On May 31, 2007, The BISYS Group, Inc. (“BISYS”) entered into an amendment (the “Amendment”) to the Key Executive Separation Agreement (the “Agreement”) dated as of September 6, 2006 between BISYS and Bruce Dalziel, the company’s Chief Financial Officer. The Amendment amends the Agreement to provide that BISYS will pay to Mr. Dalziel a tax gross-up payment in respect of any excise tax that Mr. Dalziel may be assessed under the so-called “golden parachute” rules under the Internal Revenue Code, provided, that the amount of that gross-up payment, together with the aggregate parachute payments (as defined in Section 280G of the Internal Revenue Code) does not exceed $3.5 million in the aggregate, based on the after tax cost to BISYS of providing such benefits.

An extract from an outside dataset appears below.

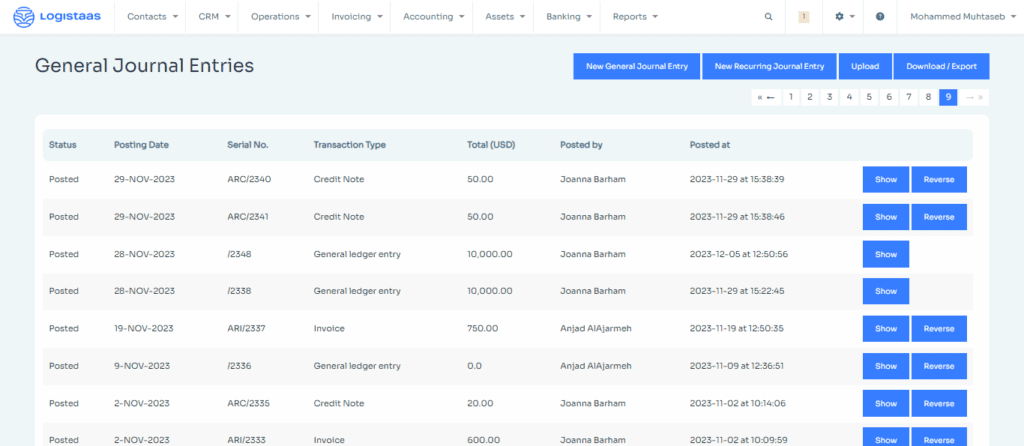Jump to page 5 of entries
Image resolution: width=1024 pixels, height=446 pixels.
point(869,97)
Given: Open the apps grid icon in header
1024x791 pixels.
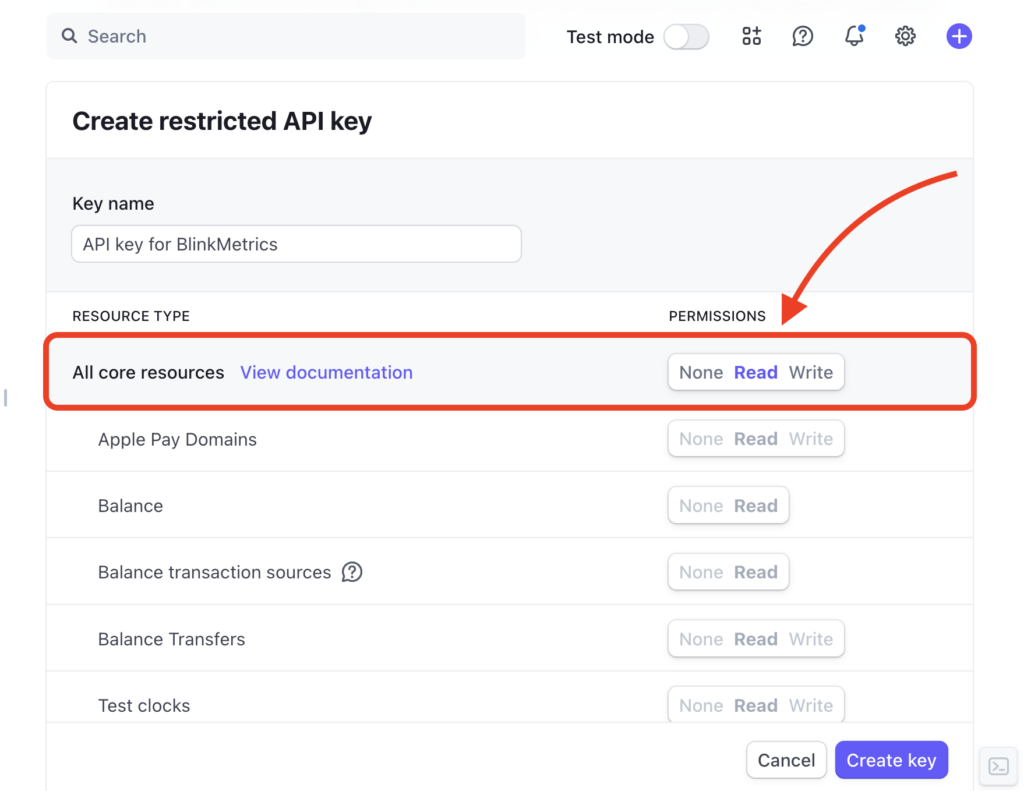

The foregoing summary is qualified in its entirety by reference to the text of the amendment, a copy of which is filed as Exhibit 10.1 to this Current Report on Form 8-K.
On May 31, 2007, BISYS also agreed to make bonus payments to Mr. Dalziel and J. Robert Jones, the company’s Executive Vice President of Business Development, of $600,000 and 250,000, respectively, each payable upon consummation of the announced merger transaction with Citibank N.A.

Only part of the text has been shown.